Screenshot grounding data
+-------+

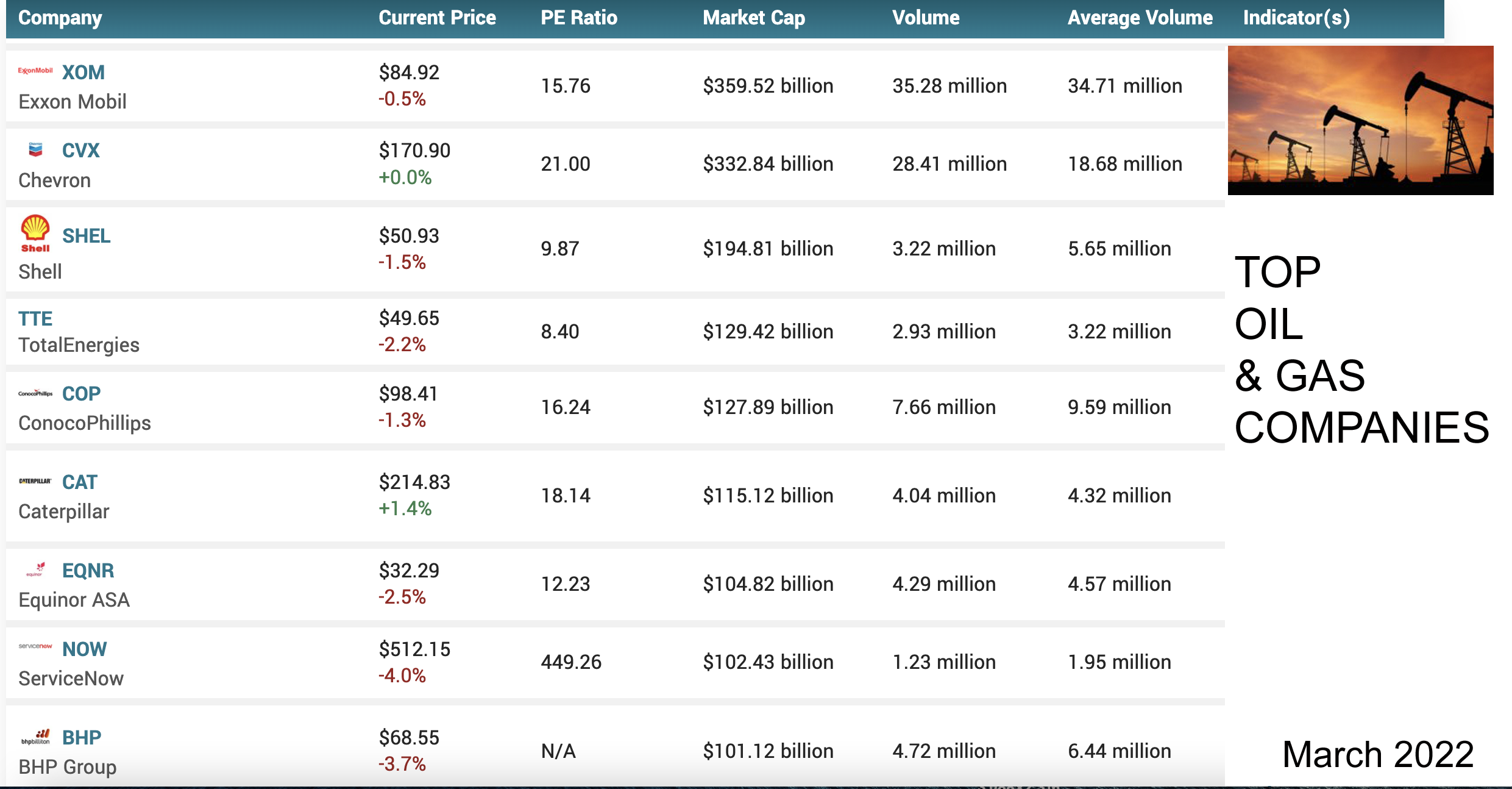Open the EQNR ticker link
Viewport: 1512px width, 789px height.
pyautogui.click(x=88, y=571)
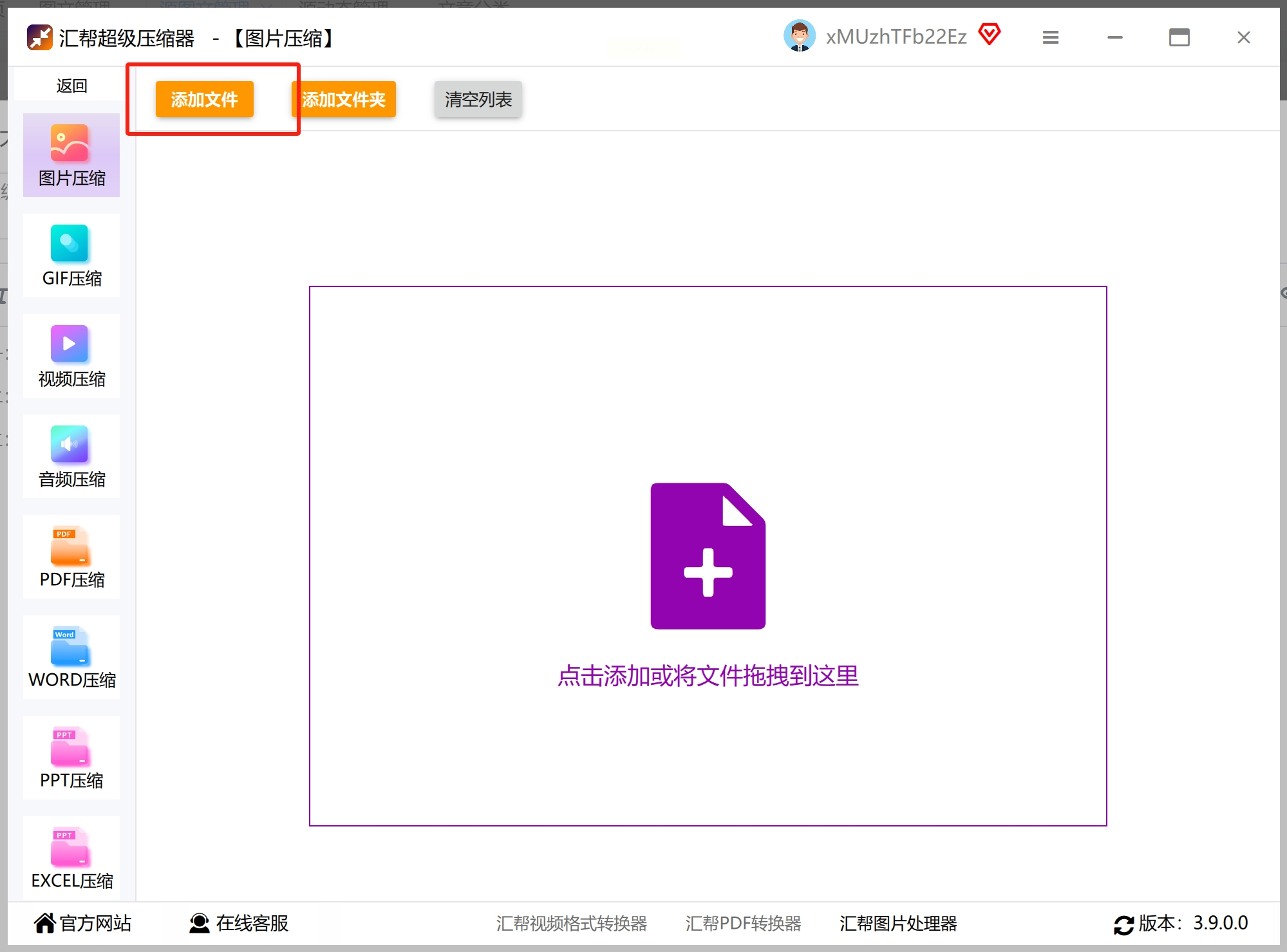The width and height of the screenshot is (1287, 952).
Task: Contact 在线客服 support
Action: click(239, 923)
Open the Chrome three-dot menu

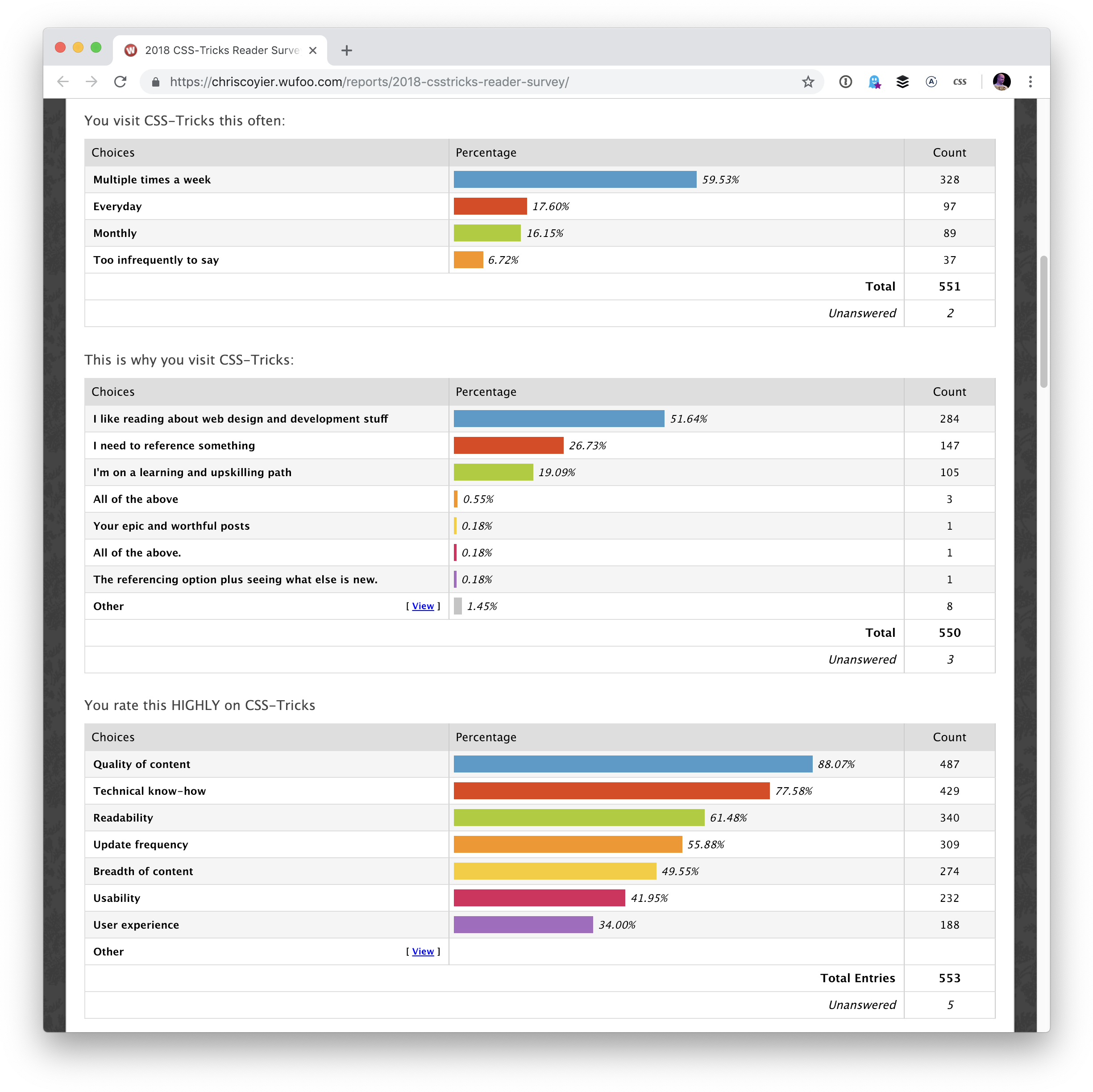pyautogui.click(x=1031, y=82)
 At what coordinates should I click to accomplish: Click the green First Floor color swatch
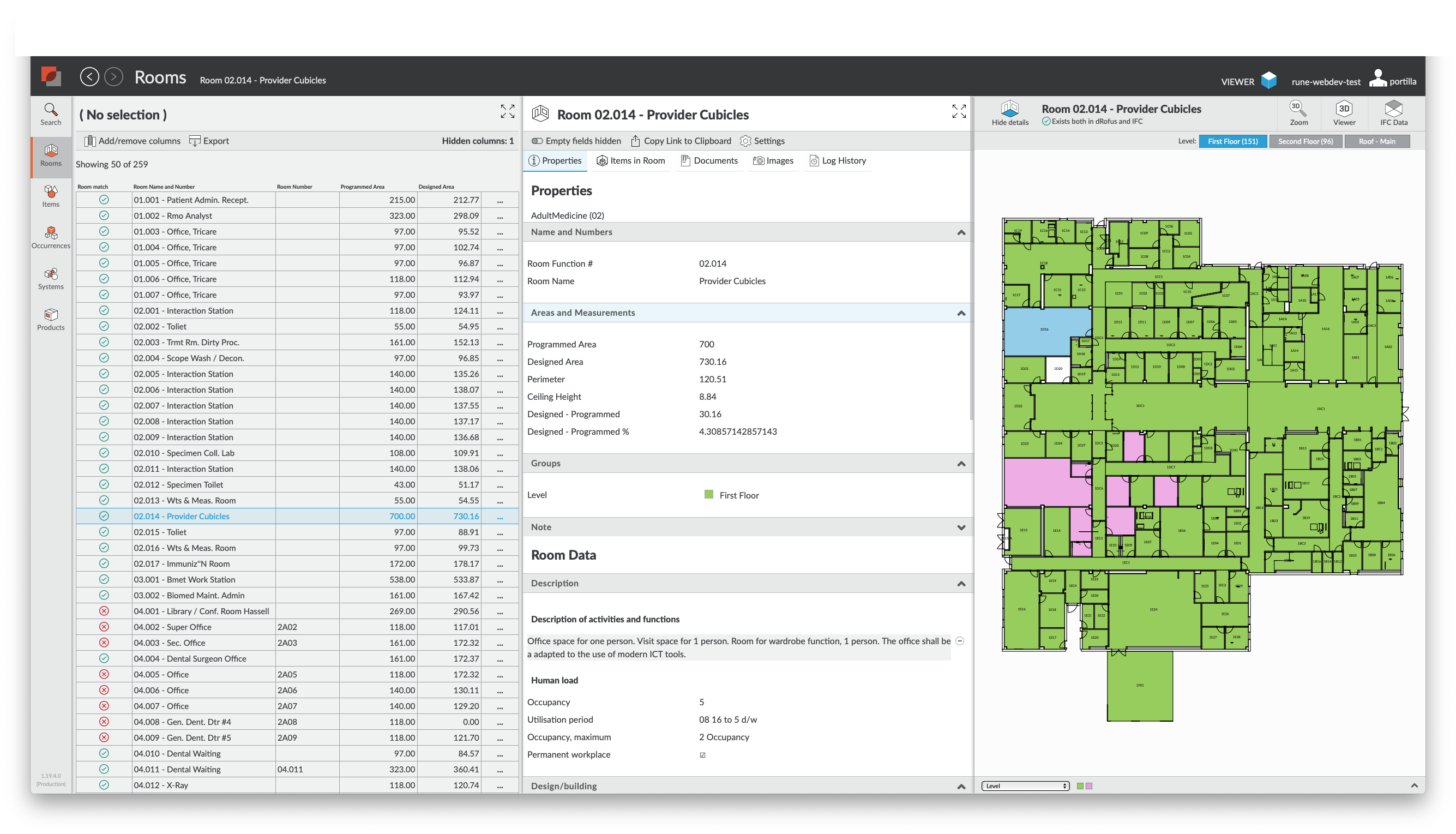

+-------+

Assigned task: Transcribe the lines that run from the line bearing "Open the Chrome three-dot menu" through the last line of the data. Keep the wording exact and leave out every picture.

Exercise output:
Open the Chrome three-dot menu

pyautogui.click(x=1031, y=82)
 At what coordinates should I click to accomplish: Click the green First Floor color swatch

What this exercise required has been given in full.